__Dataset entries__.
........

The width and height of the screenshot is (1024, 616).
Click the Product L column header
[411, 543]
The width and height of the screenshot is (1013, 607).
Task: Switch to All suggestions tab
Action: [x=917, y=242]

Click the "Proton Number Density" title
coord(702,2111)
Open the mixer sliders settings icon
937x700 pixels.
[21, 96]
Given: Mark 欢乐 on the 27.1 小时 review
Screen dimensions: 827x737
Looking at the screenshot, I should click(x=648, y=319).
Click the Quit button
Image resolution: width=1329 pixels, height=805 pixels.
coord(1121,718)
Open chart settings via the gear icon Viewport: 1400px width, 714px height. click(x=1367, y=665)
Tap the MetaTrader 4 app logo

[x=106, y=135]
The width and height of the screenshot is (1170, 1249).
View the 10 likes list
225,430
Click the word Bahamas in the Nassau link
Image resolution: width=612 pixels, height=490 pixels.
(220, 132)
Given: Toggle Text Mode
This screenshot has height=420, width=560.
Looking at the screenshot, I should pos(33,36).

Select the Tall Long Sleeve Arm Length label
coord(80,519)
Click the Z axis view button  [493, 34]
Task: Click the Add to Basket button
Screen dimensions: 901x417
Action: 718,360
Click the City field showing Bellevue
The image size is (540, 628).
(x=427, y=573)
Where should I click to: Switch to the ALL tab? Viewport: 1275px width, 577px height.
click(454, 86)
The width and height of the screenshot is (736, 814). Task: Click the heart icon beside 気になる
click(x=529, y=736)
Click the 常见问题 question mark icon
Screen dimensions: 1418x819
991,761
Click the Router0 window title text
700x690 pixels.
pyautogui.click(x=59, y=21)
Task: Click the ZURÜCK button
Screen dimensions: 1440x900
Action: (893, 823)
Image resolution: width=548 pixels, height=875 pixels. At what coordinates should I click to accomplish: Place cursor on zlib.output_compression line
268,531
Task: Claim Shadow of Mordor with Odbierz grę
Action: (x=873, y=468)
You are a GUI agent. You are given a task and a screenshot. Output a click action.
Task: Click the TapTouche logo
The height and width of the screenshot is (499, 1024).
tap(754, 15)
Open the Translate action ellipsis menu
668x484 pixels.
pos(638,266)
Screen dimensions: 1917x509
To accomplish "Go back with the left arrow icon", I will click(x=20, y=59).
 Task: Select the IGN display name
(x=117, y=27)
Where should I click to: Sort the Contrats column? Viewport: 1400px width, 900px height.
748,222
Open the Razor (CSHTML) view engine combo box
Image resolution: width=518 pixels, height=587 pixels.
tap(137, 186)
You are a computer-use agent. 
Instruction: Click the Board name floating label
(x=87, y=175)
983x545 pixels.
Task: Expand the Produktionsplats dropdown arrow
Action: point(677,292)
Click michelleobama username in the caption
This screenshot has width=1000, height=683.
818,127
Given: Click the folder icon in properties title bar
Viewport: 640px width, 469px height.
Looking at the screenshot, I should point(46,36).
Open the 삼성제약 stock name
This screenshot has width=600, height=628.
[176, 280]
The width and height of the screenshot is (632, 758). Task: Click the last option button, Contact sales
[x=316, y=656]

........

__Your objective__.
Exactly as they appear above, write out all of the lines.

__Solution to this exercise__.
The width and height of the screenshot is (1024, 616).
Click the Product L column header
[411, 543]
The width and height of the screenshot is (1013, 607).
Task: Switch to All suggestions tab
Action: [x=917, y=242]

Click the "Proton Number Density" title
coord(702,2111)
Open the mixer sliders settings icon
937x700 pixels.
[21, 96]
Given: Mark 欢乐 on the 27.1 小时 review
Screen dimensions: 827x737
Looking at the screenshot, I should click(x=648, y=319).
Click the Quit button
Image resolution: width=1329 pixels, height=805 pixels.
coord(1121,718)
Open chart settings via the gear icon Viewport: 1400px width, 714px height. click(x=1367, y=665)
Tap the MetaTrader 4 app logo

[x=106, y=135]
The width and height of the screenshot is (1170, 1249).
View the 10 likes list
225,430
Click the word Bahamas in the Nassau link
Image resolution: width=612 pixels, height=490 pixels.
(220, 132)
Given: Toggle Text Mode
This screenshot has height=420, width=560.
Looking at the screenshot, I should pos(33,36).

Select the Tall Long Sleeve Arm Length label
coord(80,519)
Click the Z axis view button  [493, 34]
Task: Click the Add to Basket button
Screen dimensions: 901x417
Action: 718,360
Click the City field showing Bellevue
The image size is (540, 628).
(x=427, y=573)
Where should I click to: Switch to the ALL tab? Viewport: 1275px width, 577px height.
click(454, 86)
The width and height of the screenshot is (736, 814). Task: Click the heart icon beside 気になる
click(x=529, y=736)
Click the 常见问题 question mark icon
Screen dimensions: 1418x819
991,761
Click the Router0 window title text
700x690 pixels.
pyautogui.click(x=59, y=21)
Task: Click the ZURÜCK button
Screen dimensions: 1440x900
Action: (893, 823)
Image resolution: width=548 pixels, height=875 pixels. At what coordinates should I click to accomplish: Place cursor on zlib.output_compression line
268,531
Task: Claim Shadow of Mordor with Odbierz grę
Action: (x=873, y=468)
You are a GUI agent. You are given a task and a screenshot. Output a click action.
Task: Click the TapTouche logo
The height and width of the screenshot is (499, 1024).
tap(754, 15)
Open the Translate action ellipsis menu
668x484 pixels.
pos(638,266)
Screen dimensions: 1917x509
To accomplish "Go back with the left arrow icon", I will click(x=20, y=59).
 Task: Select the IGN display name
(x=117, y=27)
Where should I click to: Sort the Contrats column? Viewport: 1400px width, 900px height.
748,222
Open the Razor (CSHTML) view engine combo box
Image resolution: width=518 pixels, height=587 pixels.
tap(137, 186)
You are a computer-use agent. 
Instruction: Click the Board name floating label
(x=87, y=175)
983x545 pixels.
Task: Expand the Produktionsplats dropdown arrow
Action: point(677,292)
Click michelleobama username in the caption
This screenshot has width=1000, height=683.
818,127
Given: Click the folder icon in properties title bar
Viewport: 640px width, 469px height.
Looking at the screenshot, I should point(46,36).
Open the 삼성제약 stock name
This screenshot has width=600, height=628.
[176, 280]
The width and height of the screenshot is (632, 758). Task: Click the last option button, Contact sales
[x=316, y=656]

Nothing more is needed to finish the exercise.